- **Text provided**:

######

Re: Trouble using some (fast) compact flash as ide device on an embedded system

From: Bartlomiej Zolnierkiewicz
Date: Fri Mar 09 2007 - 17:46:36 EST



[ cc:ing Alan who may have a better idea what is wrong with this CF than me ]

On Friday 09 March 2007, Marco Lazzarotto wrote:
> Hallo! :-)
>
> Bartlomiej Zolnierkiewicz ha scritto:
> > Czesc!
> >
> > On Tuesday 06 March 2007, Marco Lazzarotto wrote:
> >
> >>Ciao!
> >>
> >>Bartlomiej Zolnierkiewicz ha scritto:
> >>
> >>>On Friday 02 March 2007, Pavel Machek wrote:
> >>>
> >>>
> >>>>Hi!
> >>>>
> >>>>
> >>>>
> >>>>>As I reported in bug 8036 in bugzilla.kernel.org,
> >>>>>
> >>>>>Hardware Environment:
> >>>>>
> >>>>>- Use a compact flash SanDisk SDCFB-128 Firmware revision HDX 2.15
> >>>>> (we used other compact flashes with the same hw ad sw for years
> >>>>> with no trouble)
> >>>>>
> >>>>>It happens on both etx boards:
> >>>>>- VIA SOM-ETX (4475)
> >>>>>- Gene-4312
> >>
> >>ERRATA CORRIGE: Gene-4312 is not a etx board ;-) but a pc/104
> >
> >
> > What IDE hardware / host driver is used by this system?

######

- **Dataset section**:
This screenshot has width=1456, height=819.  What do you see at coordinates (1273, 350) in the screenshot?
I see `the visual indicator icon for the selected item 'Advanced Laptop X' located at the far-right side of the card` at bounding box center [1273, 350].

######

- **Aim of the task**: Continue the mailing-list thread about the compact flash trouble on an embedded system from the point where it stops. The lines are not needed for anything here.

- **Response for this exercise**:
>
> NB: I'm usign the VIA SOM-ETX (4475) for debugging
>
> Uniform Multi-Platform E-IDE driver Revision: 7.00alpha2
> ide: Assuming 33MHz system bus speed for PIO modes; override with idebus=xx
> VP_IDE: IDE controller at PCI slot 0000:00:07.1
> PCI: Calling quirk c01dc1e8 for 0000:00:07.1
> VP_IDE: chipset revision 6
> VP_IDE: not 100% native mode: will probe irqs later
> VP_IDE: VIA vt82c686b (rev 40) IDE UDMA100 controller on pci0000:00:07.1
> ide1: BM-DMA at 0xe408-0xe40f, BIOS settings: hdc:DMA, hdd:pio
>
> (I disabled DMA in the bios, why is saying it is enabled?)

BIOS "forgot" to disable DMA bits...

> >>>>>Doing the command
> >>>>>sfdisk -R /dev/hdc
> >>>>>
> >>>>>gives:
> >>>>>
> >>>>>* * *
> >>>>>ide1: start_request: current=0xc6ebe754 (rq->sect=0,block 0)
> >>>>>hdc: status error: status=0x58 { DriveReady SeekComplete DataRequest }
> >>>>>ide: failed opcode was: unknown
> >>>>>hdc: drive not ready for command
> >>>>>ide1: start_request: current=0xc6ebe754 (rq->sect=0,block 0)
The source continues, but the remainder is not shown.